Agora que nos estamos a
aproximar, no calendário católico, da Páscoa, talvez valha a pena meditar nos
versículos 36, 37 e 38, do Capítulo 18, do Evangelho de João. Depois de
entregue a Pôncio Pilatos, Jesus respondeu à pergunta deste: Que fizeste?
Dito de outro modo: de que és culpado? Ora, a resposta de Jesus é
surpreendente: «O meu reino não é deste mundo. Se o meu reino fosse deste
mundo, os meus guardas teriam lutado para que eu não fosse entregue aos judeus.
Agora: o meu reino não é daqui.» Quando Pilatos pergunta: «Então tu és
rei?», a resposta continua a ser surpreendente: «Tu dizes que sou rei.
Eu nasci para isto e para isto vim ao mundo, para dar testemunho da verdade.»
Esta passagem do Evangelho de João não deve ser vista como o anúncio de uma
utopia, mas como o ideal regulador de toda a política.
São dois os elementos centrais: a
violência e a verdade. Jesus consente na afirmação de que é rei, mas é um
soberano que não tem um corpo de guardas que lute por ele. Abdica da violência
legítima para fazer vingar a sua soberania. Esta centra-se na verdade. A
verdade deve ser entendida não apenas como um acordo entre aquilo que se diz e
os factos, mas como uma vida verdadeira, onde se inclui o bem e a justiça. Não
é a violência, mesmo que legítima, que deve suportar a governação, mas o
exercício dessa verdade. As palavras de Cristo, na sua radicalidade, causam a
mais profunda perplexidade nos homens políticos. Essa perplexidade está
resumida na resposta de Pilatos às palavras de Jesus: «O que é a verdade?»
Pôncio Pilatos – como qualquer autoridade política – conhece bem a violência
como forma de exercer a soberania, mas desconhece a verdade.
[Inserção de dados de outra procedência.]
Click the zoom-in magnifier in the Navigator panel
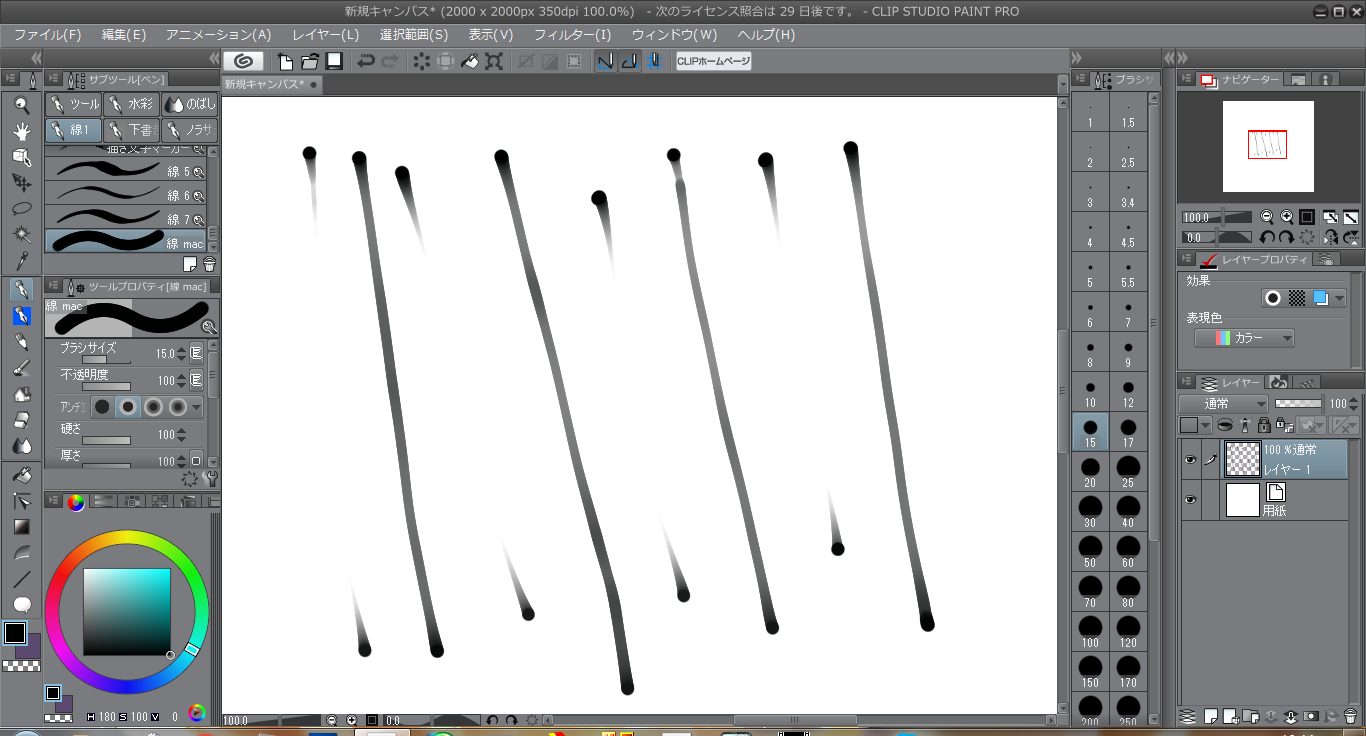 1287,217
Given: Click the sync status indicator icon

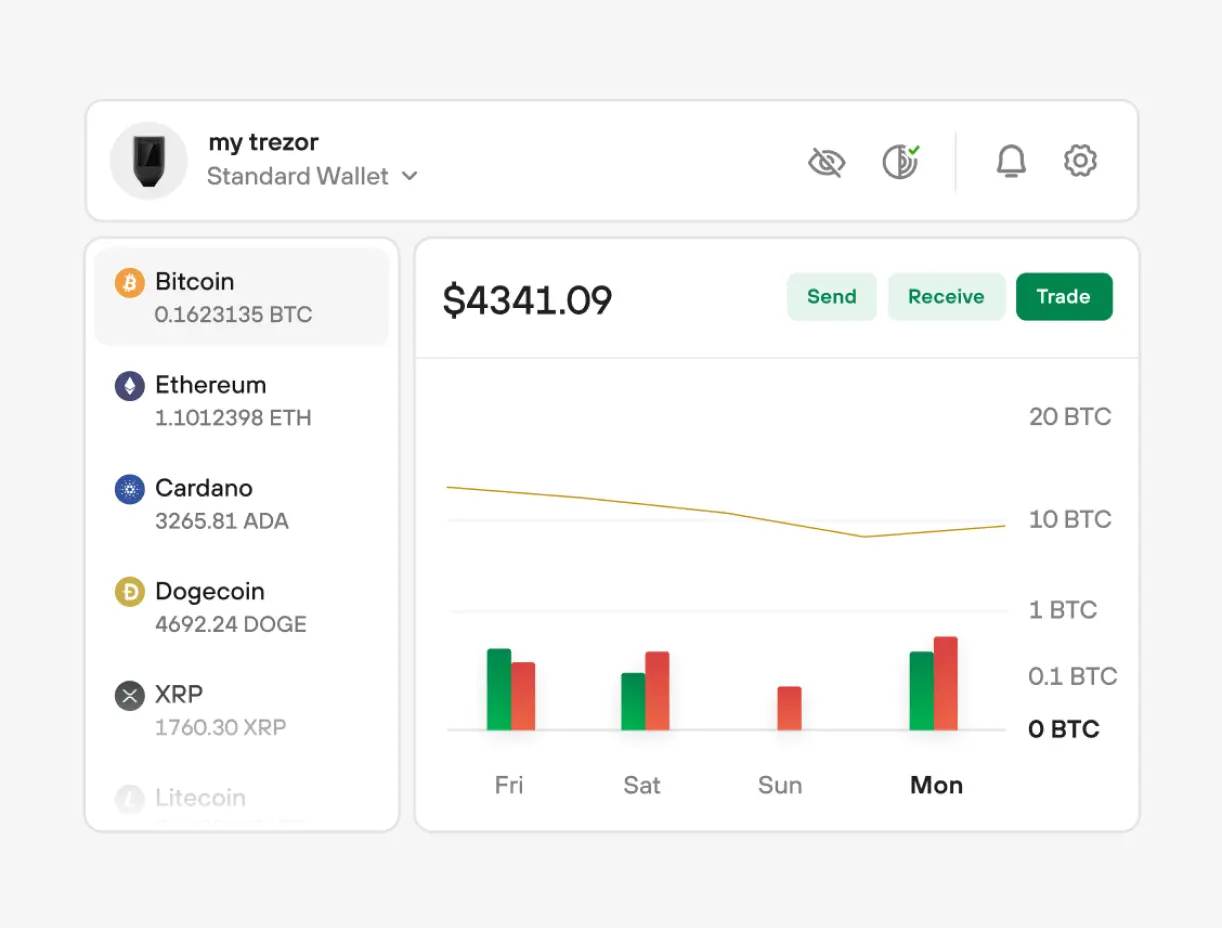Looking at the screenshot, I should point(897,161).
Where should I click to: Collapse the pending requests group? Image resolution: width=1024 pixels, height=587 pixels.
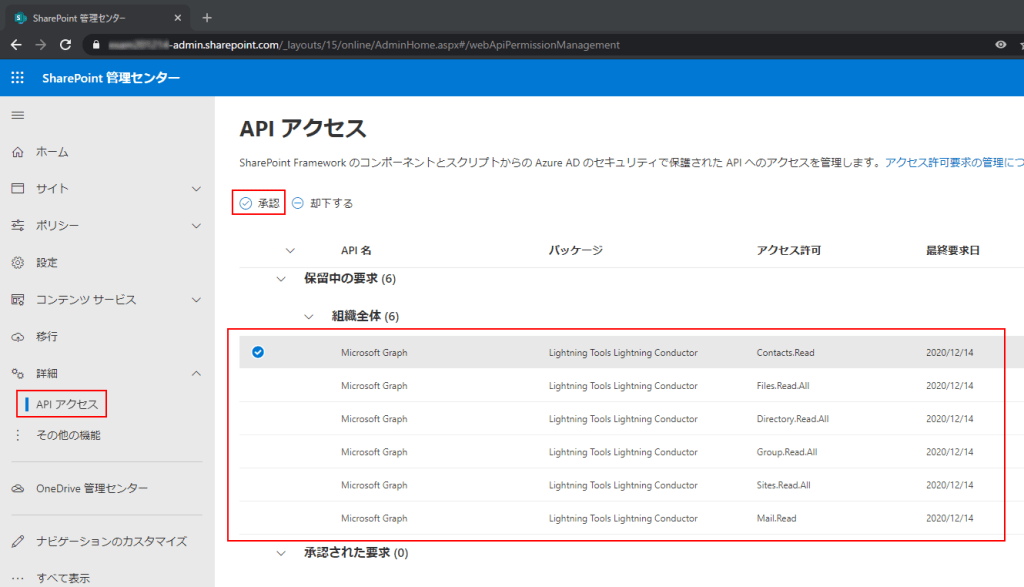(281, 279)
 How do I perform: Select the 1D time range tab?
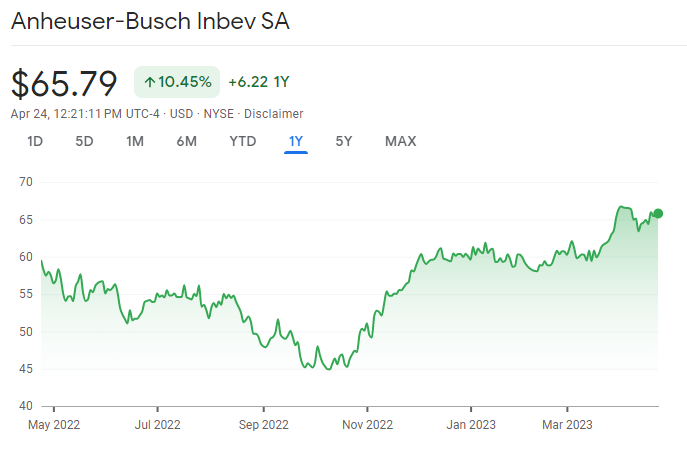[x=35, y=141]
Como o idealismo platónico, o
texto evangélico fornece, ainda que de modo diferente, um padrão pelo qual
podemos medir a bondade das governações humanas. Quanto menor for a violência a
que recorrem e quanto mais preocupadas estiverem com a verdade, o bem e a
justiça, melhor serão. Quanto mais violência usarem e menos preocupadas estiverem
com a verdade, o bem e a justiça, mais detestáveis serão. Um reino cujo rei não
usa a violência e se conduz apenas pela verdade não é daqui e de agora, não é
deste mundo. Contudo, esse rei é o padrão pelo qual, no fundo dos corações, os
homens medem os seus soberanos. E sempre que os homens se revoltam contra as
governações é porque estas se afastaram da verdade, do bem e da justiça e no
seu lugar colocaram a violência. Eis três versículos terríveis para aqueles que
têm nas mãos o poder sobre os outros.